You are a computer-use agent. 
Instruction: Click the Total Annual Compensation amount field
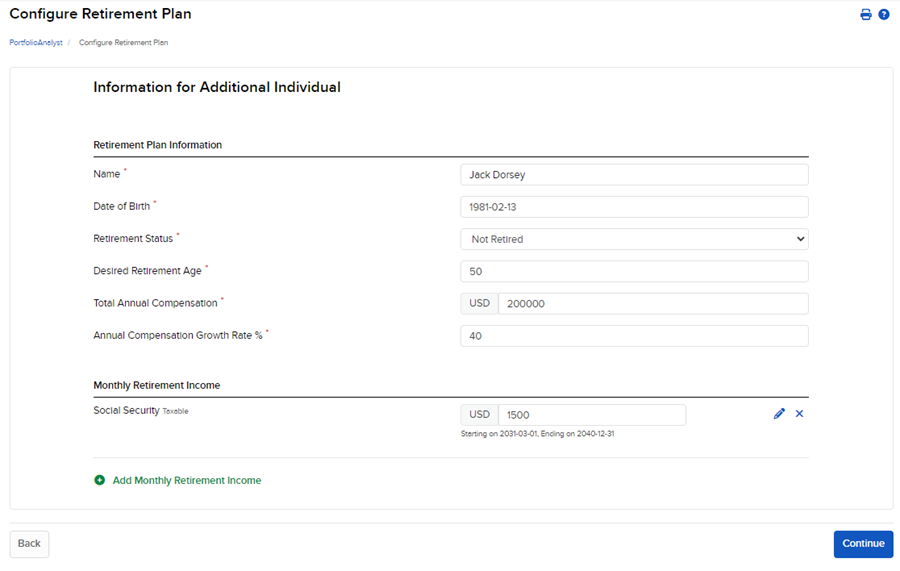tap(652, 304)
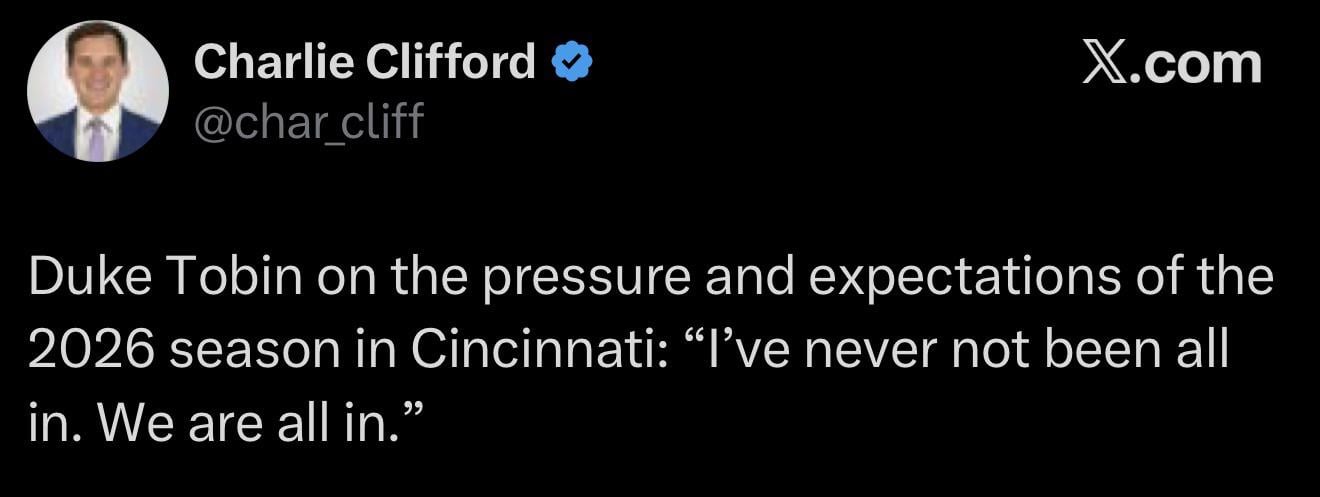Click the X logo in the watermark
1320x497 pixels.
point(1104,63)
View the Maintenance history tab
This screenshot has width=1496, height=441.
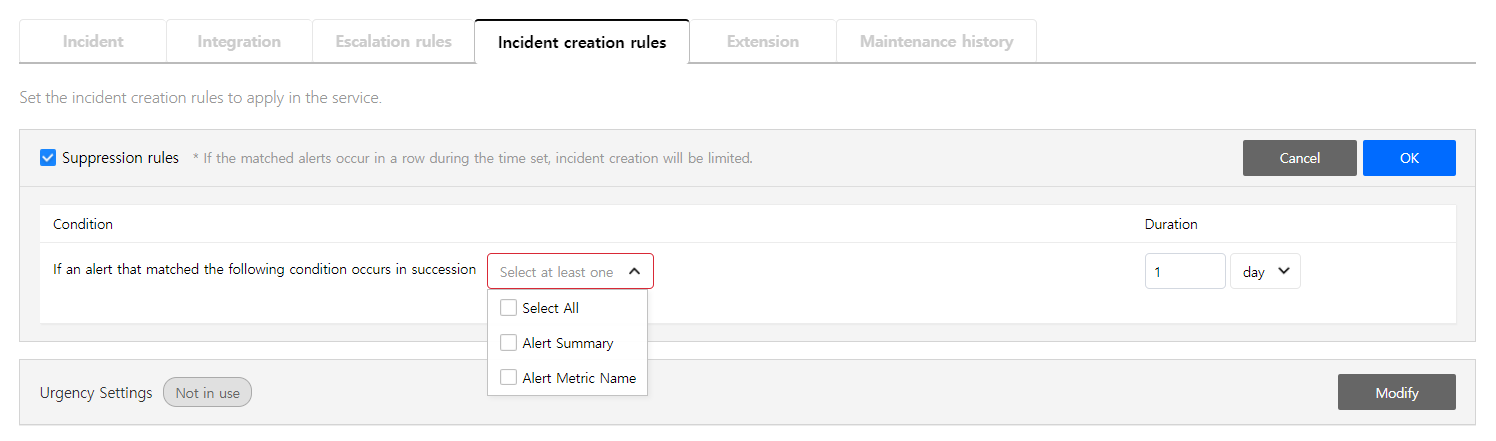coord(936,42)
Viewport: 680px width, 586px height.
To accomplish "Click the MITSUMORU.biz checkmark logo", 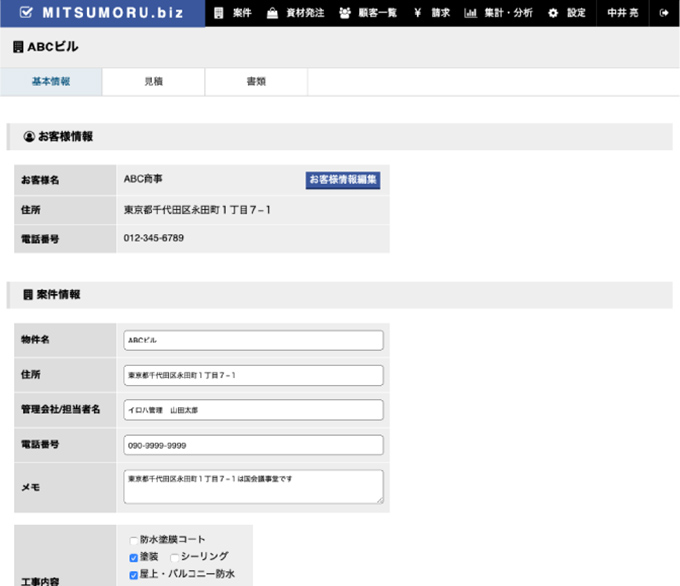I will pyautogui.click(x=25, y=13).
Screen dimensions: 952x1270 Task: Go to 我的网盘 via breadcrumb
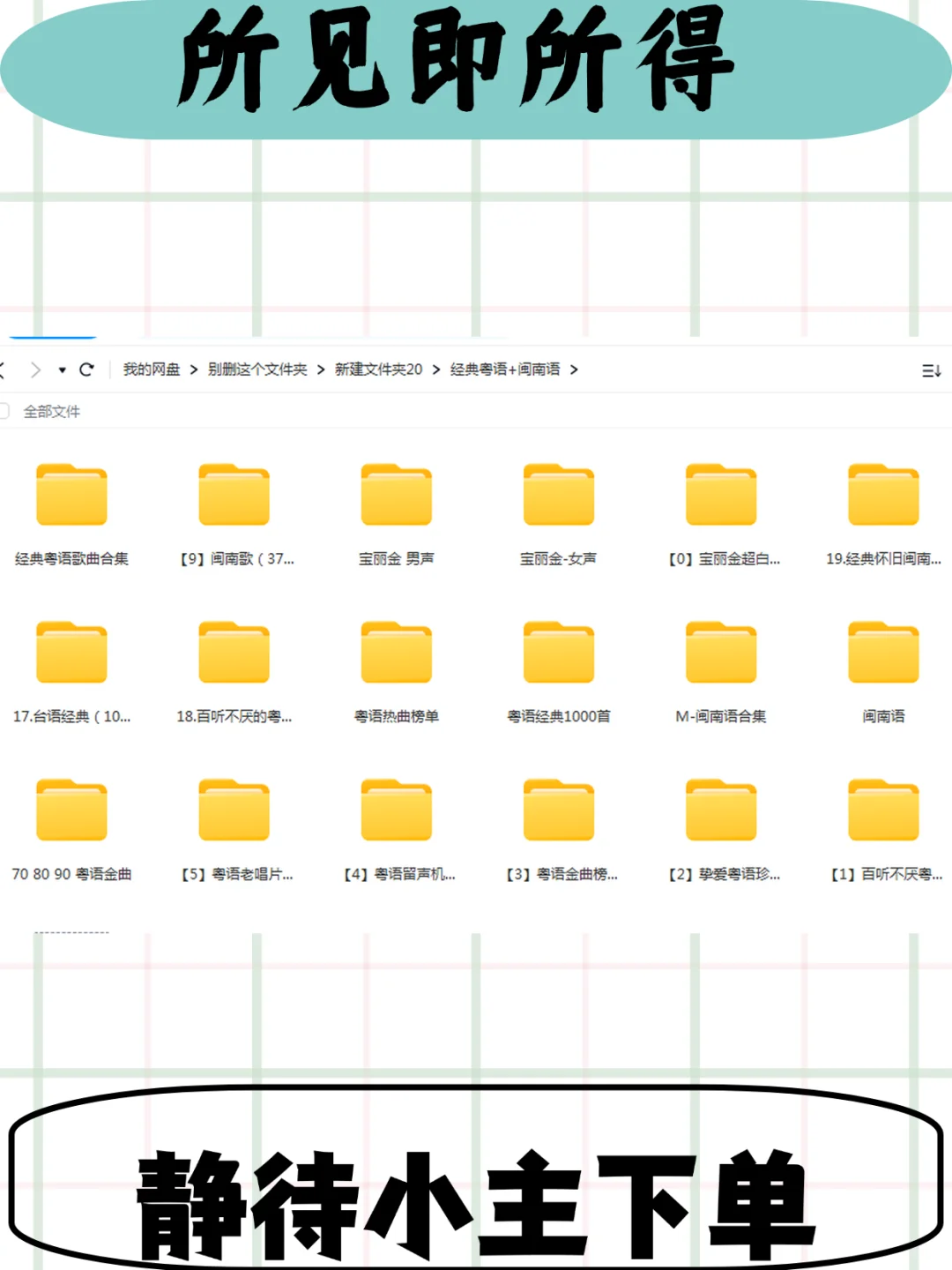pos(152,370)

**TO DO:** Transcription of the lines from the one with "Screen dimensions: 952x1270" through the end of the entries is required, exact and with no pictures.

**WORKED SOLUTION:**
Screen dimensions: 952x1270 Task: Go to 我的网盘 via breadcrumb
pos(152,370)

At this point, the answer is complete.